Sie seufzte und rollte mit den Augen, während sie in ihrer Tasche kramte. Natürlich wusste Mahkah, dass sie versucht hatte, ihr Handy mit auf die Reise zu schmuggeln. Sie zog das iPhone heraus und reichte es ihm. »Ich wollte es nur mitnehmen, damit ich unsere Erlebnisse festhalten und später darüber bloggen kann.«

»Ich weiß nicht, was Bloggen ist, aber du kennst die Regeln«, belehrte Mahkah.

Sie nickte. »Ja, keine Elektronik, Magie oder Kontakt mit irgendwelchen Außenseitern.«

»So ist es«, bestätigte er. »Jedes dieser Dinge wird euer Training auf der Stelle beenden und ihr müsst es von vorne beginnen.«

»Eine Woche«, seufzte Sophia und kaute auf ihrer Lippe.
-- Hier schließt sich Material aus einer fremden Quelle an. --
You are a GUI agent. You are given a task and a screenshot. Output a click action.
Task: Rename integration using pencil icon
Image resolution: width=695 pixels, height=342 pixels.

Das war eine lange Zeit ohne ihr Handy oder ihre Magie, aber vor allem ohne ihre Freunde. Sie konnte kaum glauben, wie sehr sie sich daran gewöhnt hatte, die anderen Drachenreiter, Ainsley und Quiet um sich zu haben.

Sie war dankbar, dass ihr bester Freund bei ihr war. Das würde sie durchbringen. Auch wenn sie nicht wusste, wie man Wasser reinigte, jagte oder sonst etwas, sie hatte Lunis und das war das Wichtigste.